Recorded data
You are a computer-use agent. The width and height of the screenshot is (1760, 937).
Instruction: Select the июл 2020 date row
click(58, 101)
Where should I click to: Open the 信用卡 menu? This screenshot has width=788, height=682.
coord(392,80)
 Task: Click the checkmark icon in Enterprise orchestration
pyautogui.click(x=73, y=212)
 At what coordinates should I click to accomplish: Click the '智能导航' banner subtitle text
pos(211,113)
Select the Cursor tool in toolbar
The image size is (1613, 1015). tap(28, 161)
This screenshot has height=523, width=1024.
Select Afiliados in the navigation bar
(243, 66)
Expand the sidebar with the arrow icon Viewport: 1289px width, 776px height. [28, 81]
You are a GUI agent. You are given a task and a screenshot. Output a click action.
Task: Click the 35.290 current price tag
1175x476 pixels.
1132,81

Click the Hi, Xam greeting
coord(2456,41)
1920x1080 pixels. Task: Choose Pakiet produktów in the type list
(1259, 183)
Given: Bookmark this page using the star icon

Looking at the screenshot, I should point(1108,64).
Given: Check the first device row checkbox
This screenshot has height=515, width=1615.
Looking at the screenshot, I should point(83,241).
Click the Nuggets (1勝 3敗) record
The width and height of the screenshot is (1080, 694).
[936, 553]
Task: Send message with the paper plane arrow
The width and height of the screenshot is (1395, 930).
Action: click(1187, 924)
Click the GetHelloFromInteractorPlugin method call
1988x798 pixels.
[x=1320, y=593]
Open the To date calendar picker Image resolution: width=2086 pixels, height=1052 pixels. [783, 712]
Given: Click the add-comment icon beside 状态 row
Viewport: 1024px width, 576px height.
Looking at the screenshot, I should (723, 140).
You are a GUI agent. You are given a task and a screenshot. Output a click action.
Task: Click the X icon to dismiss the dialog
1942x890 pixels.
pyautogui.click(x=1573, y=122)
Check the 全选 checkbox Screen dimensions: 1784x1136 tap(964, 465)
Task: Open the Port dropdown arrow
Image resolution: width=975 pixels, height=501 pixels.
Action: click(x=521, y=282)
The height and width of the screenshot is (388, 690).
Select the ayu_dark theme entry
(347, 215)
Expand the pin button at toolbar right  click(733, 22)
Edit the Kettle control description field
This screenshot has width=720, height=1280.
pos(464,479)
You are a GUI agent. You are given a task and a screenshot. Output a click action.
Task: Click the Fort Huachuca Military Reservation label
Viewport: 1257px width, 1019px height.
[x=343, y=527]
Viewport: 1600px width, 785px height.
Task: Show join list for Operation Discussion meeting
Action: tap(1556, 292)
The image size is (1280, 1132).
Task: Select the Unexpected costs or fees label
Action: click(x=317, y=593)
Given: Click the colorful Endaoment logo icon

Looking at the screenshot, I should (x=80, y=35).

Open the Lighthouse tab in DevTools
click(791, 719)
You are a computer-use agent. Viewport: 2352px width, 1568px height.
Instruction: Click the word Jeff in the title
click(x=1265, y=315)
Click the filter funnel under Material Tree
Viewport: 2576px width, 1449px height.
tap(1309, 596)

INSTRUCTIONS TO FOLLOW — Pick out each line in the records that contains the word "Select", and copy those lines.

COMPLETED TASK —
Instruction: Select the июл 2020 date row
Select the Cursor tool in toolbar
Select Afiliados in the navigation bar
Select the ayu_dark theme entry
Task: Select the Unexpected costs or fees label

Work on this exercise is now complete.